Incorrect "slow" response message in Cache Configuration test #33190

H0llyW00dzZ · 2025-01-10T02:40:09Z

Description

When testing the Cache Configuration with Redis in the admin panel, the cache test keeps displaying the message: Cache test successful, but response is slow: 6.725281ms.

However, a response time of around 6ms should not be considered slow. The message seems to be misleading and may cause confusion for administrators.

Expected behavior:
The cache test should provide an accurate assessment of the response time and not label a response time of around 6ms as slow

Gitea Version

v1.23.0

Can you reproduce the bug on the Gitea demo site?

No

Log Gist

No response

Screenshots

Git Version

2.47.1

Operating System

Linux

How are you running Gitea?

Running on Kubernetes

Database

SQLite

The text was updated successfully, but these errors were encountered:

wxiaoguang · 2025-01-10T04:17:00Z

Related: Add cache test for admins #31265 @6543

You can safely ignore that message, and I still think that test should be removed from admin panel.

H0llyW00dzZ · 2025-01-10T17:50:34Z

Related: Add cache test for admins #31265 @6543

You can safely ignore that message, and I still think that test should be removed from admin panel.
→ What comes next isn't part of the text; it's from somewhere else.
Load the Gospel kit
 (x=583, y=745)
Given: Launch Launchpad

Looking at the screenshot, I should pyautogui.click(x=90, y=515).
@wxiaoguang It seems that the implementation in PR #31265 is incorrect. The test measures performance in microseconds (μs), which is a local measurement. However, in real-world scenarios, it should start from milliseconds (ms). Basically, any response time under 30ms, even if it extends to microseconds, can still be considered fast or low latency.

TheFox0x7 · 2025-01-10T21:09:54Z

I can fix this, but the question remains how:

Remove the test entirely per PR comments (Gitea won't start if the cache doesn't work so testing if it works is pointless)
Replace it with pure information about the timing (so no warning).
Change time to pass to 100ms so the test won't fail

Any other suggestions or ideas? I'd add a prometheus histogram there but then there's no way to get that information by default without enabling metrics and scarping (which would be an issue if switched to otel). And self querying the endpoint feels weird.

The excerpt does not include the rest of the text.